Internet Toolset Blog

DNS Launch Checklist: MX Records, Domain Locks, and Zone Transfer Tests

Domain and DNS

Domain configuration problems tend to appear at the worst possible time: right after a website launch, email migration, registrar transfer, or DNS provider change. A small DNS mistake can break email delivery, expose records that should not be public, or leave a valuable domain more vulnerable than necessary.

This launch checklist focuses on three checks that are easy to run and easy to overlook: MX records, domain lock status, and DNS zone transfer exposure. Together they give a practical view of whether the domain is ready for production traffic.

Check MX records before email users notice

MX records tell mail servers where to deliver email for a domain. If the records are missing, duplicated incorrectly, pointed at retired hosts, or assigned the wrong priority, mail can fail or route inconsistently. Use the MX Record Checker to confirm every mail exchanger, priority value, and host target before a DNS cutover.

For migrations, compare old and new MX results while TTLs are still low. If a domain uses Google Workspace, Microsoft 365, or another managed mail platform, verify the provider’s required records exactly. Also check SPF, DKIM, and DMARC after the MX records are correct, because mail routing and authentication work together.

Confirm the domain lock is enabled

A registrar lock prevents unauthorized or accidental domain transfers. It does not replace account security, but it is an important layer for any domain that carries traffic, email, brand value, or ad revenue. Use the Domain Lock Checker to inspect the status codes returned for the domain.

Status values such as clientTransferProhibited are generally expected for a locked production domain. If the lock is disabled outside a planned transfer window, treat it as a configuration issue and review registrar access, account recovery settings, and two-factor authentication.

Test for open zone transfers

DNS zone transfers are intended for synchronization between authorized name servers. When exposed publicly, they can reveal subdomains, internal hostnames, mail infrastructure, and service records. That information can be useful to attackers and competitors, and it is rarely something a public website needs to expose.

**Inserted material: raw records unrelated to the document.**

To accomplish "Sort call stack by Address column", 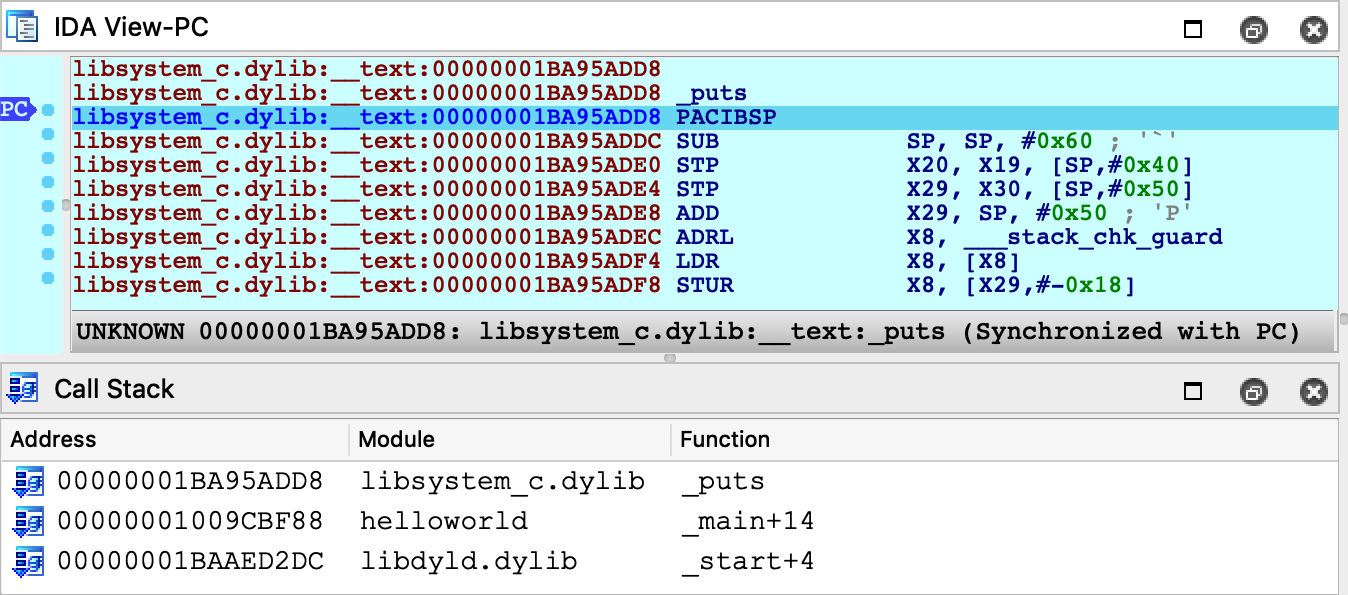I will [53, 439].
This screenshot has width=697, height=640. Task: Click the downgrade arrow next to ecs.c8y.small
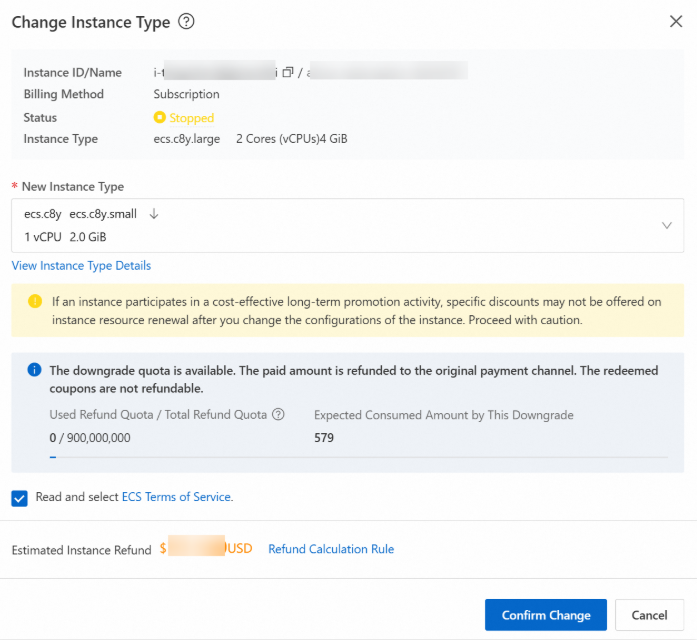click(x=154, y=213)
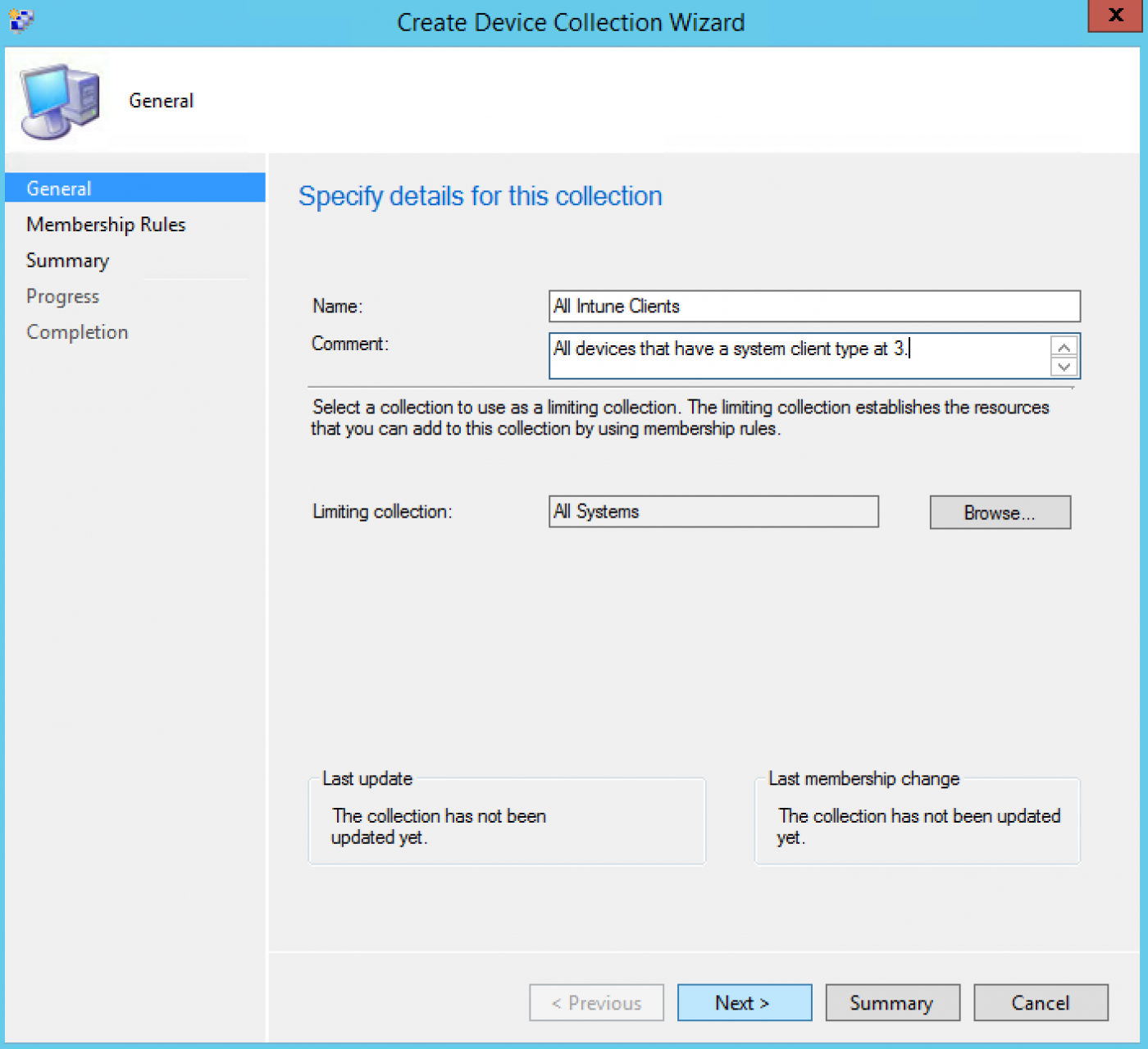Advance the wizard with Next

[743, 1002]
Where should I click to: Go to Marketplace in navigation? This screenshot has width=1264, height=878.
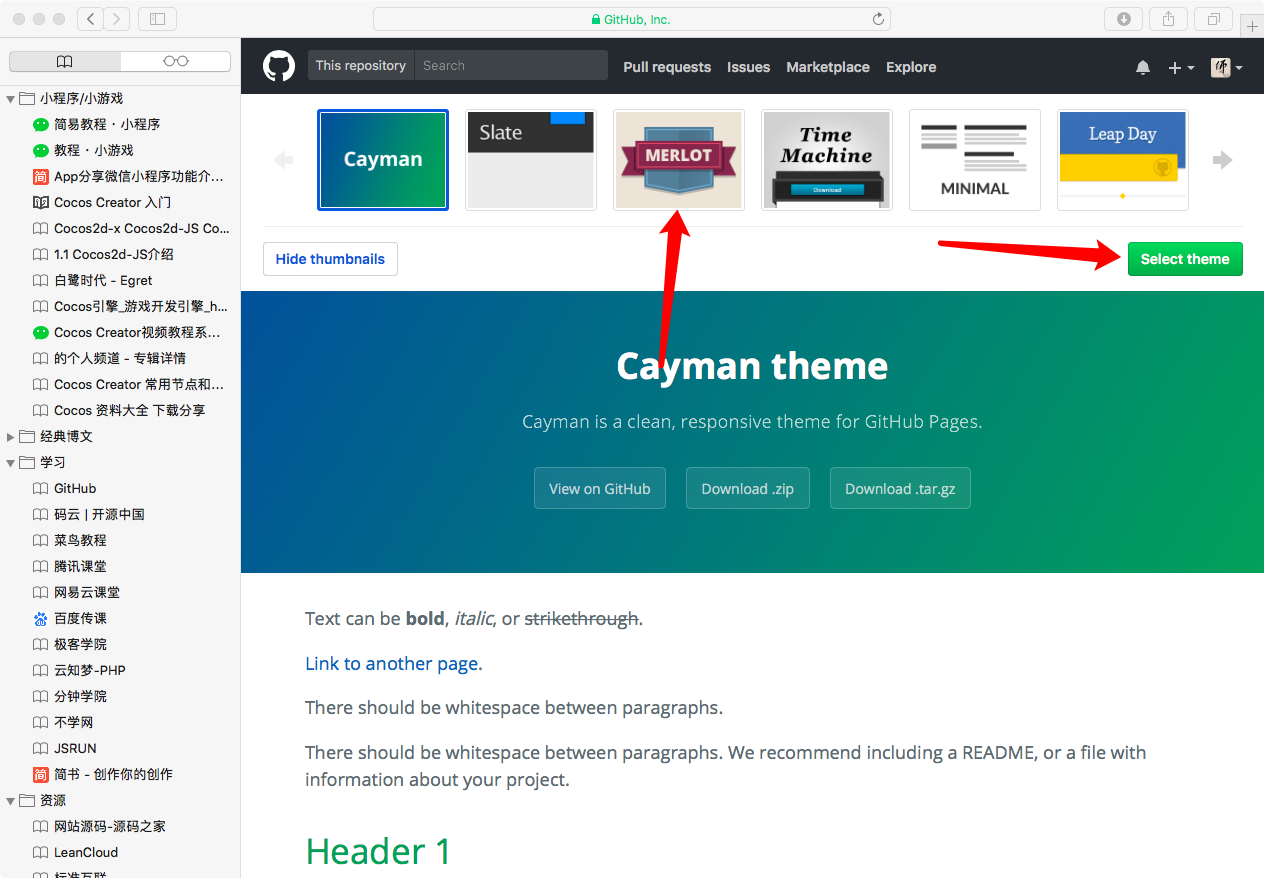[827, 67]

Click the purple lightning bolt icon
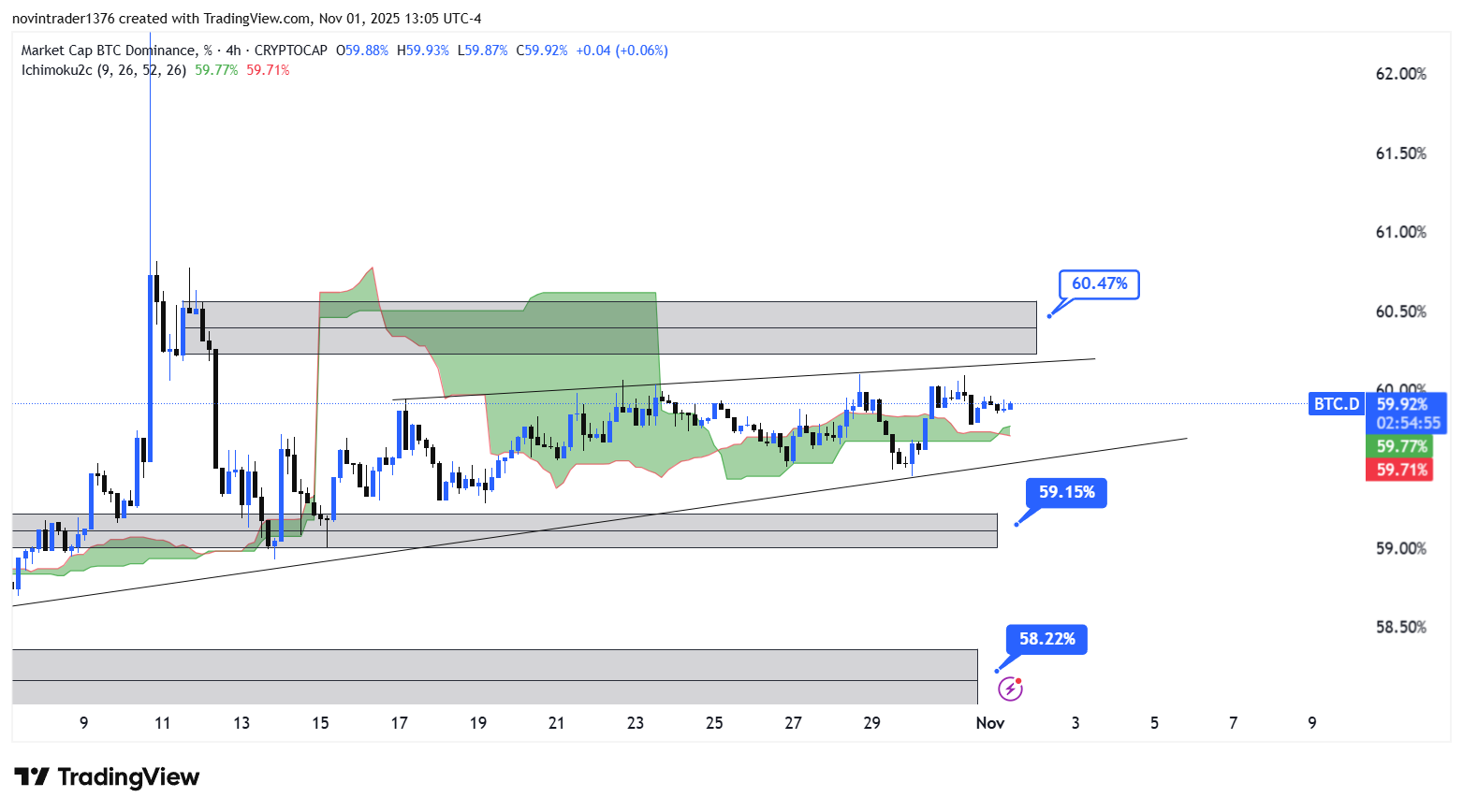pyautogui.click(x=1010, y=689)
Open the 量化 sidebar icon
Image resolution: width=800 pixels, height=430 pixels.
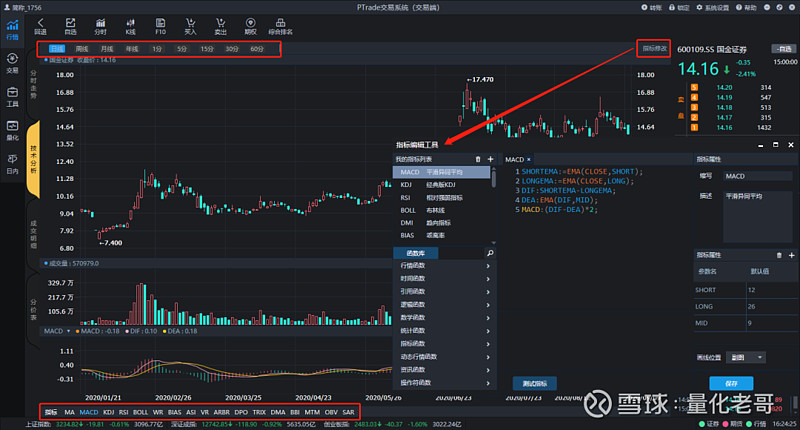pos(12,129)
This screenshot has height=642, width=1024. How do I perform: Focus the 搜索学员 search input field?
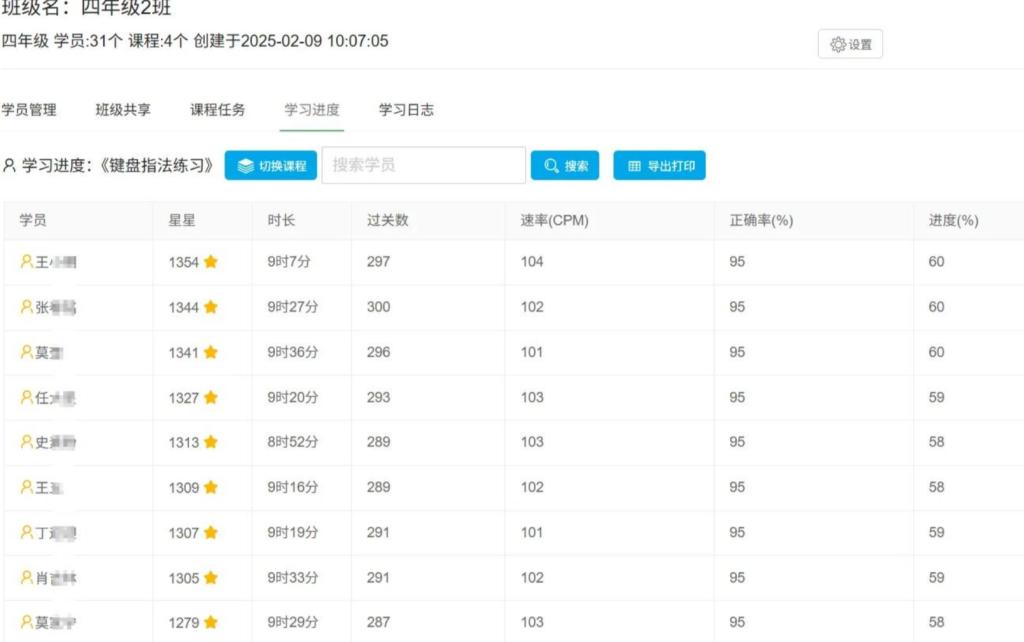coord(423,165)
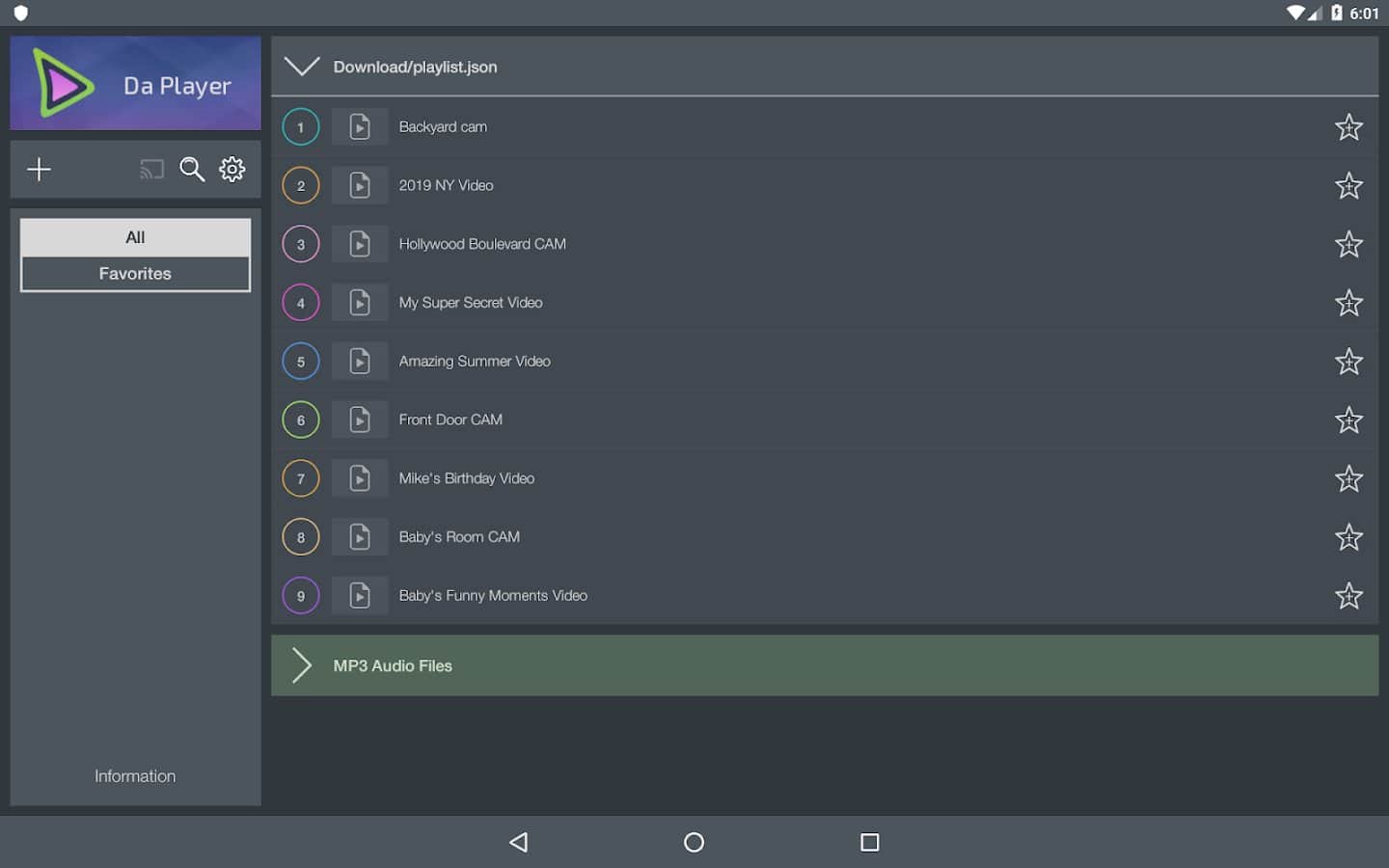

Run the domain through the Zone Transfer Tester and verify that unauthorized AXFR requests are denied. If a name server allows public transfers, restrict transfers to approved secondary DNS servers only.

Production DNS checklist

  • Confirm authoritative name servers match the DNS provider you intend to use.
  • Check MX targets and priority values with the MX checker.
  • Verify registrar transfer lock status with the domain lock checker.
  • Run a zone transfer test against authoritative name servers.
  • Review TTL values before and after migrations.
  • Check related records such as SPF, DKIM, DMARC, CAA, and DNSSEC where applicable.

When to run the checklist

Run these checks before a launch, before moving email providers, after changing registrars, after changing DNS hosting, and after any incident involving account access. The checks are quick, but they protect systems that users notice immediately when something breaks.